━━━ Data for the task

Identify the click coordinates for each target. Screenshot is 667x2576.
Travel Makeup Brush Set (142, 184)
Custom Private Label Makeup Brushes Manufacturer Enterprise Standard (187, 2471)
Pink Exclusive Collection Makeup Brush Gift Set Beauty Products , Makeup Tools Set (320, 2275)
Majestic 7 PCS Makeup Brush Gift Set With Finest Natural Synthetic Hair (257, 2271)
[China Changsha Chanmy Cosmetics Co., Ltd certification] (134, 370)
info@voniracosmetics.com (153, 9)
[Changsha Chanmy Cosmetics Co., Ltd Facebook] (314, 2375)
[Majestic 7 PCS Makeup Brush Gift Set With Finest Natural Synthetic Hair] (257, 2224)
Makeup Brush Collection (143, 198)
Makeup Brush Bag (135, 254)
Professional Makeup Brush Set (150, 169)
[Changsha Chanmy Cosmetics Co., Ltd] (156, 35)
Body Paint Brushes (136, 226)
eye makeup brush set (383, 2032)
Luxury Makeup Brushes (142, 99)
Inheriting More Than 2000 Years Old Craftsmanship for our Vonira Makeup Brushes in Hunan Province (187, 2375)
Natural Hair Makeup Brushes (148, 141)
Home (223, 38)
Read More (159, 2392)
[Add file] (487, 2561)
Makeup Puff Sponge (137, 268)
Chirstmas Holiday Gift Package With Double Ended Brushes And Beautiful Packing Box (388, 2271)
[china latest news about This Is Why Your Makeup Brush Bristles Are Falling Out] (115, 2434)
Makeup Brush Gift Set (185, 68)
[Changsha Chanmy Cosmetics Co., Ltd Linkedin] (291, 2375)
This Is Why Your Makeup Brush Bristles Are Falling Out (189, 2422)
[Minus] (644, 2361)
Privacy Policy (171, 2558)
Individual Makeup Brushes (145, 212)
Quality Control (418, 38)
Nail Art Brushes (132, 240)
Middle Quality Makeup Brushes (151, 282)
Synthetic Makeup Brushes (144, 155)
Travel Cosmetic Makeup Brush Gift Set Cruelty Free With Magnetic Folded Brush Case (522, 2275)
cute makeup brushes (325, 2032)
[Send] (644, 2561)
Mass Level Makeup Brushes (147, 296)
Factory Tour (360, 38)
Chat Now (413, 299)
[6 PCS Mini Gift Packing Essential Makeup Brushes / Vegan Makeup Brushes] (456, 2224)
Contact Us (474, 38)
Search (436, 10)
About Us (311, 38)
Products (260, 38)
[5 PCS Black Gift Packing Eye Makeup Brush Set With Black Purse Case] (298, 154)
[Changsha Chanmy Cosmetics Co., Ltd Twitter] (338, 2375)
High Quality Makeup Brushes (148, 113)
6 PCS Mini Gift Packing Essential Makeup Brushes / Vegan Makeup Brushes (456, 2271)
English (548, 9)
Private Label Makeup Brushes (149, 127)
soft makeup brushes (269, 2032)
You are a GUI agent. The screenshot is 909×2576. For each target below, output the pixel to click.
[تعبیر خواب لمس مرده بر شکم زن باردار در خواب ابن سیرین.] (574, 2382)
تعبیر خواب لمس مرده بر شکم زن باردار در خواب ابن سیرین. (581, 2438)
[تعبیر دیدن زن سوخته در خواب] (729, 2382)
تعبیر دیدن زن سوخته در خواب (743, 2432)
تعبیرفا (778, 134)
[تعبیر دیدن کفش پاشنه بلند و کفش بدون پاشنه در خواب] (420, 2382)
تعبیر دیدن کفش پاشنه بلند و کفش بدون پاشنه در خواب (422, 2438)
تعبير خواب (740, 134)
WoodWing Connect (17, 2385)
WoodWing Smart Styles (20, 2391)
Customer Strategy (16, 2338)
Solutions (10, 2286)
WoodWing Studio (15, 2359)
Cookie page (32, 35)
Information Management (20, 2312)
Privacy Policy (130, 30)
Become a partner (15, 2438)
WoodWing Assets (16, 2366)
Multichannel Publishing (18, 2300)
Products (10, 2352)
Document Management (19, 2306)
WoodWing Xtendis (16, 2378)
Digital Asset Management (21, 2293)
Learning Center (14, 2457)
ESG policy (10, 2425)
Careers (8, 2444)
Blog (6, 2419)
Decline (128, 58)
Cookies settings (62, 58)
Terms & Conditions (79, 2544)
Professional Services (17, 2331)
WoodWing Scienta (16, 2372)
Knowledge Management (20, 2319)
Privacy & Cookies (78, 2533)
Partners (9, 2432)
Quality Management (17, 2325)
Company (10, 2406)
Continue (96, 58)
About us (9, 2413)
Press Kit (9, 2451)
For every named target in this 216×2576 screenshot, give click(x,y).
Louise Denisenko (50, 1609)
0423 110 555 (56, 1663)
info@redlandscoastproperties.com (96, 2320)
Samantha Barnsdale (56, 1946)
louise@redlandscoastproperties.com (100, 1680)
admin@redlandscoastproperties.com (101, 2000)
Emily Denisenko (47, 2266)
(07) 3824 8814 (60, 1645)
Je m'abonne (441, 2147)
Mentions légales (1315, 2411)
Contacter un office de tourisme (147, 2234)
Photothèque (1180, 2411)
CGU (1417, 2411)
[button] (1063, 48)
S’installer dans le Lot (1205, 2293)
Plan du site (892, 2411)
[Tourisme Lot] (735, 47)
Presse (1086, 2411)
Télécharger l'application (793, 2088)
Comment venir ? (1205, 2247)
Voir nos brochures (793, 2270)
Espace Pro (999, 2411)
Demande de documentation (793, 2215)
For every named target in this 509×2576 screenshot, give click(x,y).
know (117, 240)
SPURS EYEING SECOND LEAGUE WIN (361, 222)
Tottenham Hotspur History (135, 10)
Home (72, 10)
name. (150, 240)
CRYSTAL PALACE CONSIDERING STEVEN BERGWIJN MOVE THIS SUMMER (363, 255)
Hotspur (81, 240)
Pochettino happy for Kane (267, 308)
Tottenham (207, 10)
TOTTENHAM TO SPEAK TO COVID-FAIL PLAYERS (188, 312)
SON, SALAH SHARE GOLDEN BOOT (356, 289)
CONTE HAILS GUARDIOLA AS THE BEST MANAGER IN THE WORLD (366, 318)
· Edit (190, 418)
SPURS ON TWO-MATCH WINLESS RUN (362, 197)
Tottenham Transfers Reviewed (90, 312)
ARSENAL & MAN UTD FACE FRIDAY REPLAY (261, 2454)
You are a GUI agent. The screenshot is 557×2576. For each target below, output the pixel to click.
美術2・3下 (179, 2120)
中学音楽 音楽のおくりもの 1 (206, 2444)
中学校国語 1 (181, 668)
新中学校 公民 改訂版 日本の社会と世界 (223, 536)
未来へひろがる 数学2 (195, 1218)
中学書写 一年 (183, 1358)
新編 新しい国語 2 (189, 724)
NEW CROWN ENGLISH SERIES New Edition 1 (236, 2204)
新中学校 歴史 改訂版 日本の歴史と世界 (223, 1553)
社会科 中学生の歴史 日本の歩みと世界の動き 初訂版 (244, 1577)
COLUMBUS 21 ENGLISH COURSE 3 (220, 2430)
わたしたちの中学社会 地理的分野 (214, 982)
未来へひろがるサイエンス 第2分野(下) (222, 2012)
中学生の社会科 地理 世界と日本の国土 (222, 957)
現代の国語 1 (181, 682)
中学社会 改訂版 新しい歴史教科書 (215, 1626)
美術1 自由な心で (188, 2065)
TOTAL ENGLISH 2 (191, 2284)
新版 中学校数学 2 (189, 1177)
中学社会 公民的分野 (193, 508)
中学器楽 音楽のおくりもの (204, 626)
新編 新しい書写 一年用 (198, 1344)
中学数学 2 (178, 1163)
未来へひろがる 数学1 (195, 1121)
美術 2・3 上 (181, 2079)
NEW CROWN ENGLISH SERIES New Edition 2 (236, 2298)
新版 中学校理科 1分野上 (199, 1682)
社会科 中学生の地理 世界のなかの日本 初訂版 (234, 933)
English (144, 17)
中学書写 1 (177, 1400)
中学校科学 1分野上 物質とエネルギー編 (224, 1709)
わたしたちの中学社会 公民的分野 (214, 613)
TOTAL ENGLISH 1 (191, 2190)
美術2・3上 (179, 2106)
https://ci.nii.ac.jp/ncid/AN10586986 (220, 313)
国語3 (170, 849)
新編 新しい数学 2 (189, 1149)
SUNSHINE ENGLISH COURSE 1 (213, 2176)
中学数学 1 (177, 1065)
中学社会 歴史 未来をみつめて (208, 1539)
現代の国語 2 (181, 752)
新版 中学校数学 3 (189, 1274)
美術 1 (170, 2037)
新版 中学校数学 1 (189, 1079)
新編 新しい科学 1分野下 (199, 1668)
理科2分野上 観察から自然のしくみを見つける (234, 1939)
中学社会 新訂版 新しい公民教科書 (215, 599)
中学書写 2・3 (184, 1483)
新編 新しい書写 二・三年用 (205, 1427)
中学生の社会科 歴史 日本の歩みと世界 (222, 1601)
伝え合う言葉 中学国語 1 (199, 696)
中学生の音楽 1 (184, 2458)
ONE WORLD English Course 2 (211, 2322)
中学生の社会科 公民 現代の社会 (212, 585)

━━━━━━

> _Work to complete_
Send back exactly the lines of the listing above starting at the one with "Natural Hair Makeup Brushes (148, 141)" and ending at the one with "Synthetic Makeup Brushes (144, 155)", inclusive, and no others.

> _Problem solution_
Natural Hair Makeup Brushes (148, 141)
Home (223, 38)
Read More (159, 2392)
[Add file] (487, 2561)
Makeup Puff Sponge (137, 268)
Chirstmas Holiday Gift Package With Double Ended Brushes And Beautiful Packing Box (388, 2271)
[china latest news about This Is Why Your Makeup Brush Bristles Are Falling Out] (115, 2434)
Makeup Brush Gift Set (185, 68)
[Changsha Chanmy Cosmetics Co., Ltd Linkedin] (291, 2375)
This Is Why Your Makeup Brush Bristles Are Falling Out (189, 2422)
[Minus] (644, 2361)
Privacy Policy (171, 2558)
Individual Makeup Brushes (145, 212)
Quality Control (418, 38)
Nail Art Brushes (132, 240)
Middle Quality Makeup Brushes (151, 282)
Synthetic Makeup Brushes (144, 155)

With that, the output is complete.